## Screenshot grounding data
==========

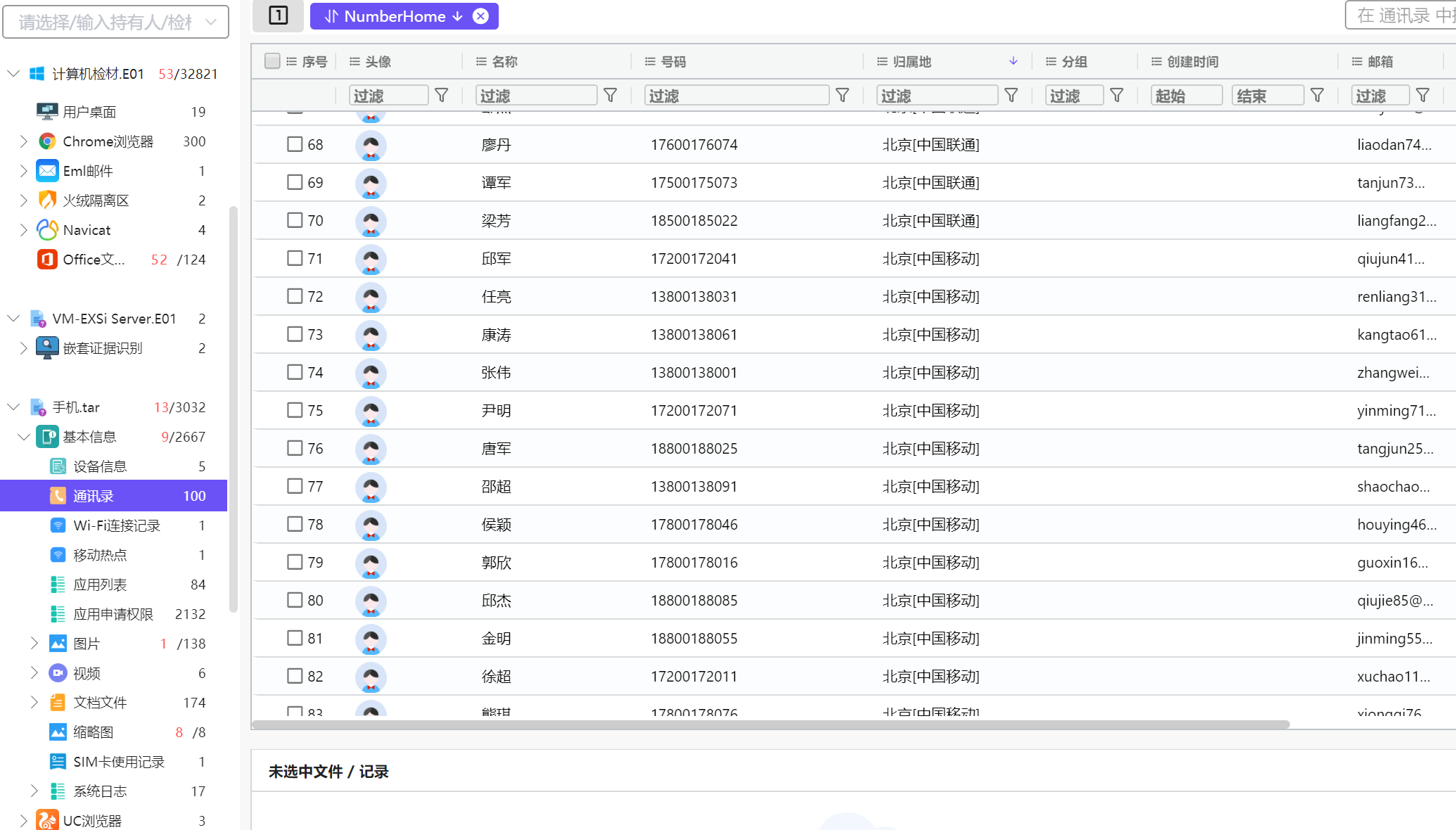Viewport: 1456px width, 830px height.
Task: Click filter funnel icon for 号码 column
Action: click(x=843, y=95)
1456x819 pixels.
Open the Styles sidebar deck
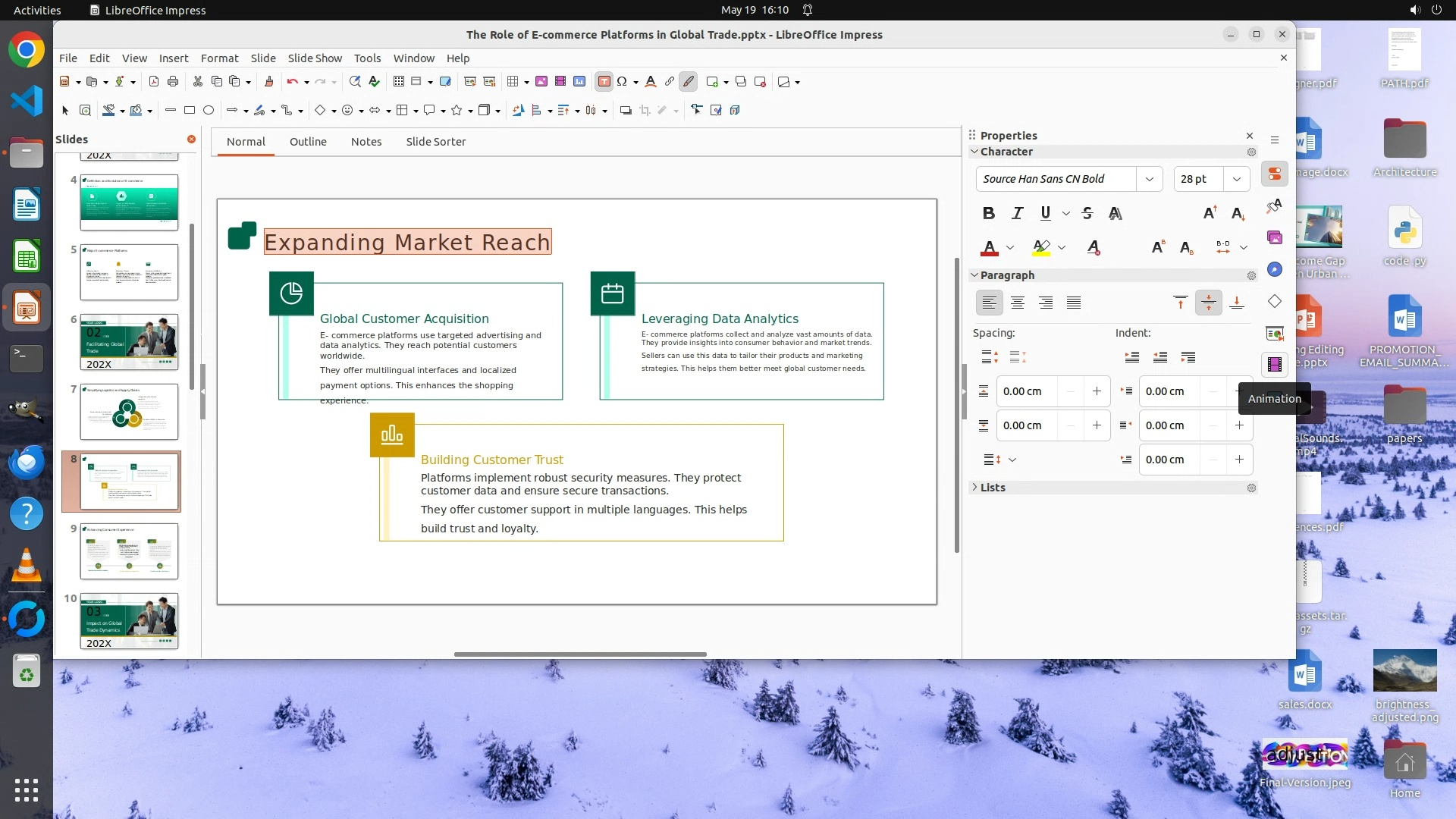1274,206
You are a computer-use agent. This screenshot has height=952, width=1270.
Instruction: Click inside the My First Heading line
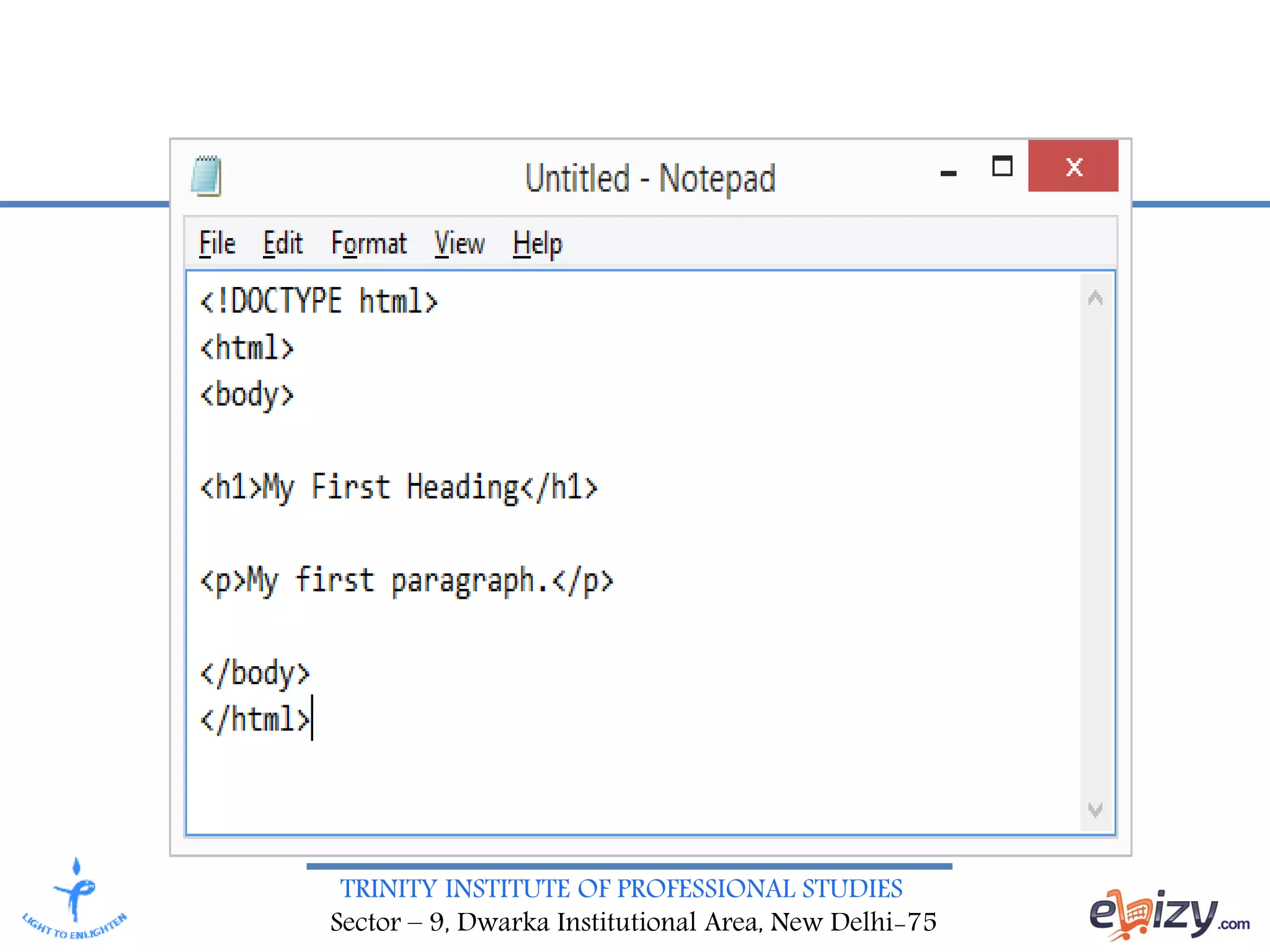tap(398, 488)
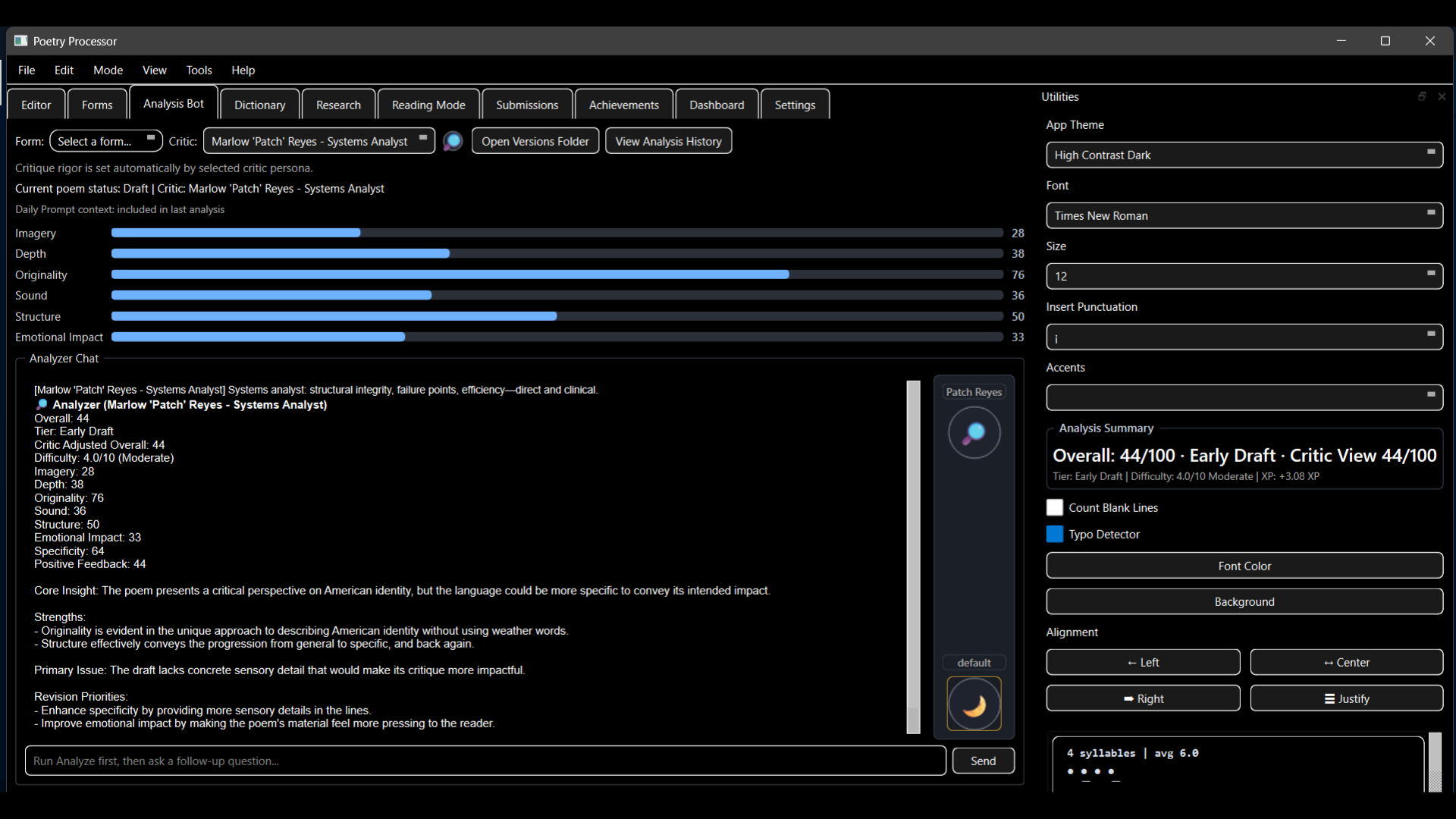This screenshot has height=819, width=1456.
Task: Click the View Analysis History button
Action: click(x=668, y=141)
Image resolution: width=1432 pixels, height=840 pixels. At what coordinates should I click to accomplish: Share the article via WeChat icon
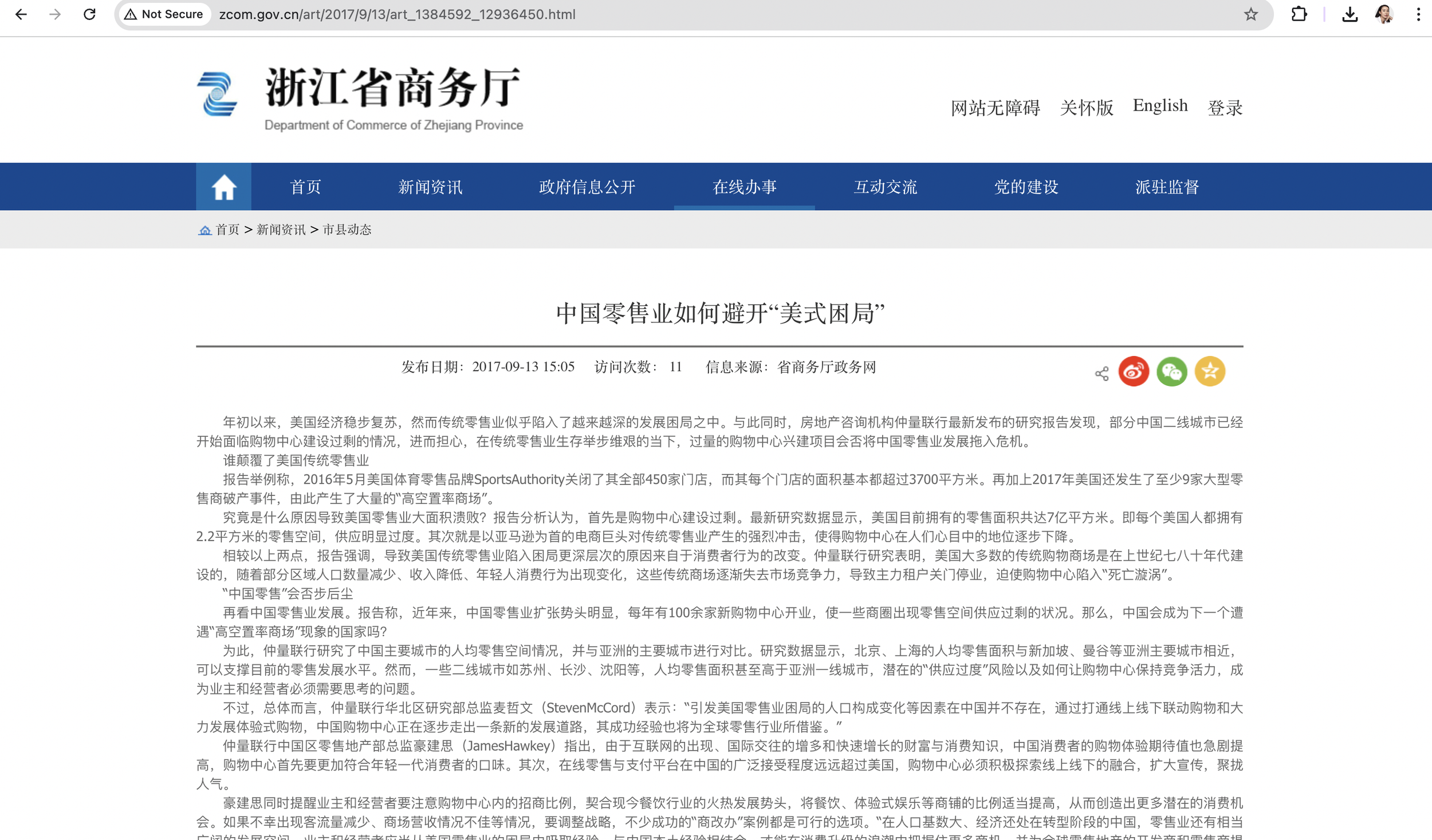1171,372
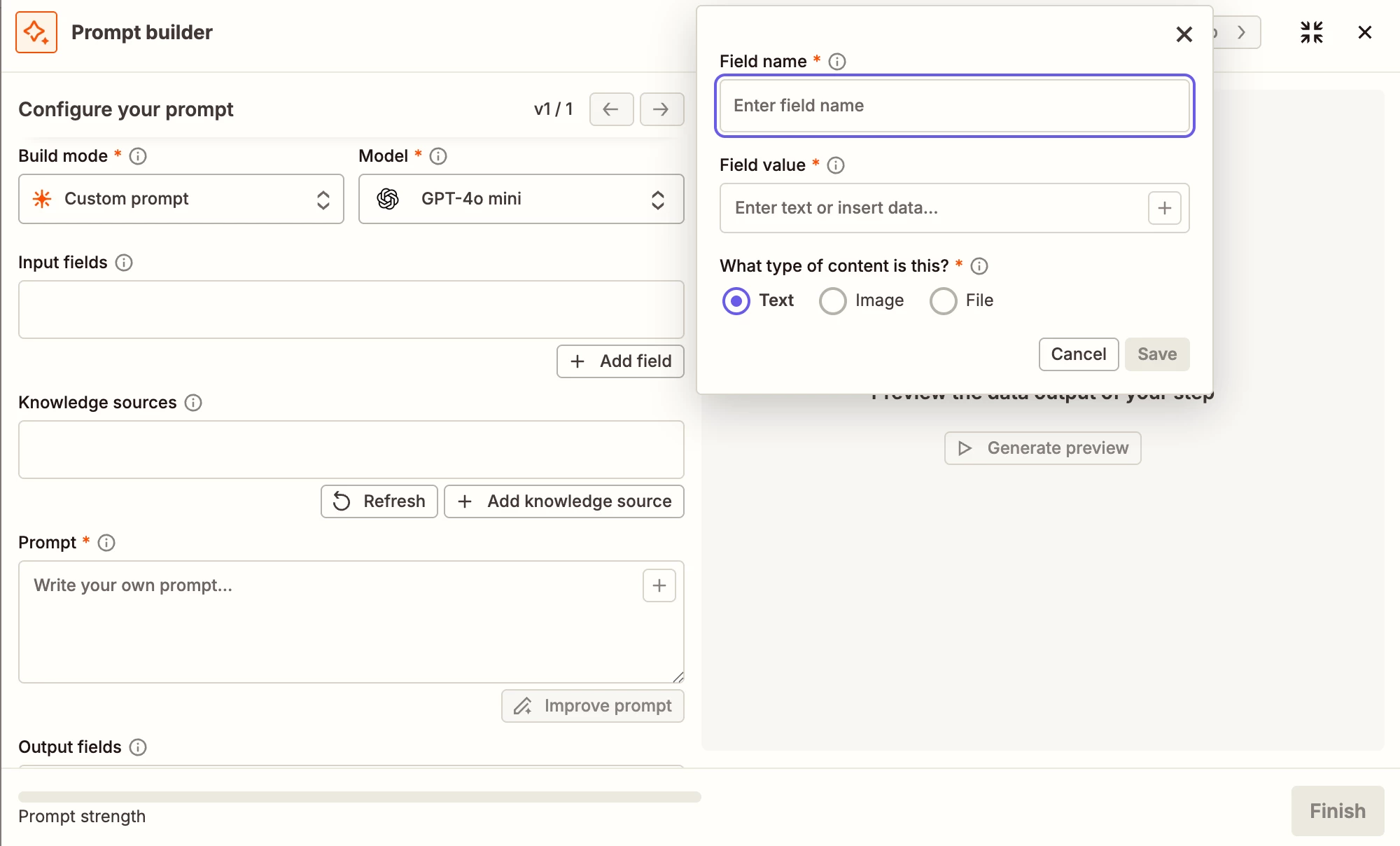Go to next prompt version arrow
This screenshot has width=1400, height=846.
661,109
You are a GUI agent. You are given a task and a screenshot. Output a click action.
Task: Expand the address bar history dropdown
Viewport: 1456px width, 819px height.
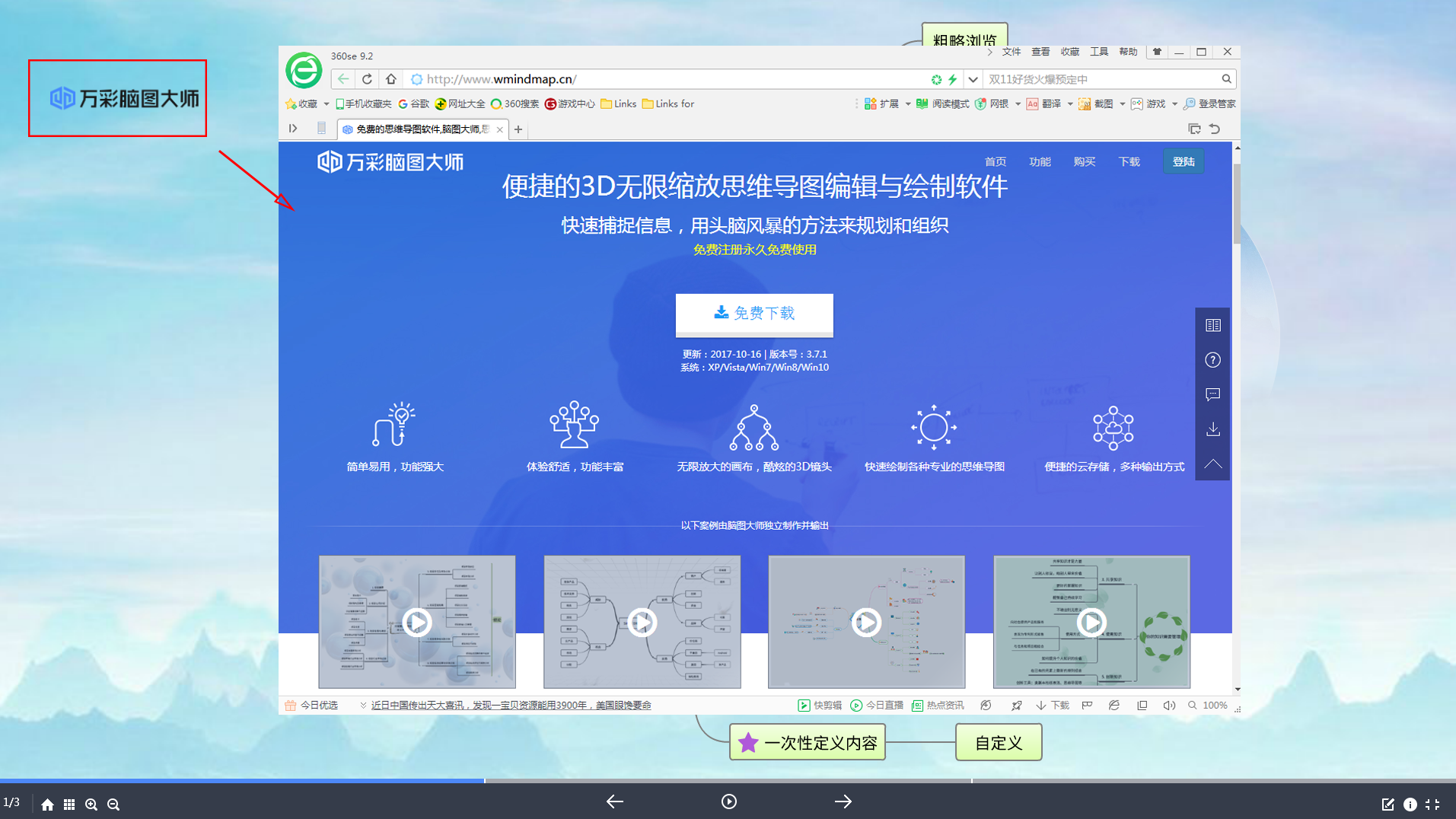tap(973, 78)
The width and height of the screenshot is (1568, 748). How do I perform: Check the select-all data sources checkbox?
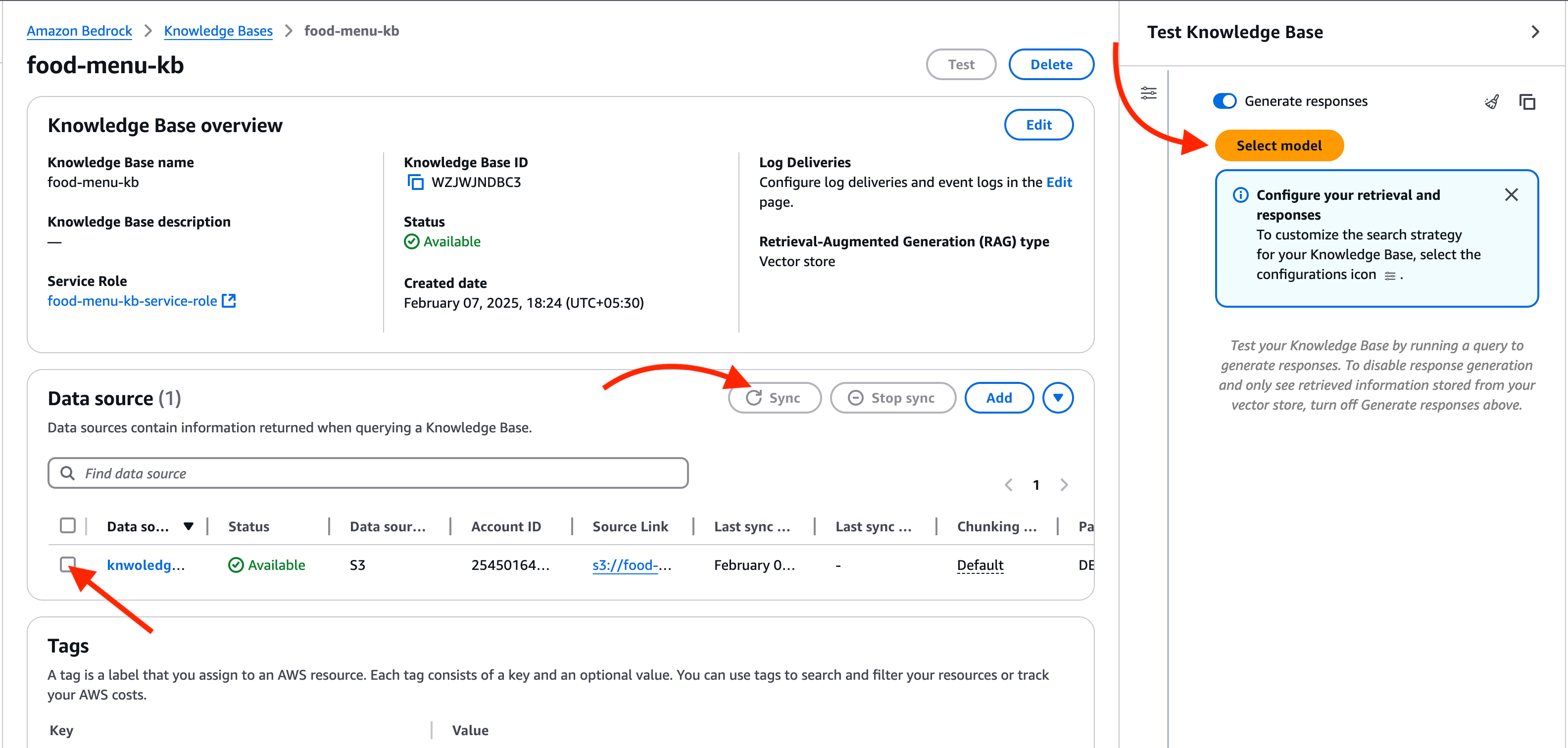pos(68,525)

==========

## TASK DETAILS
Every line in the records above with "agent" in it adds one to the count; give that count and nothing else.

## EXERCISE RESULT
2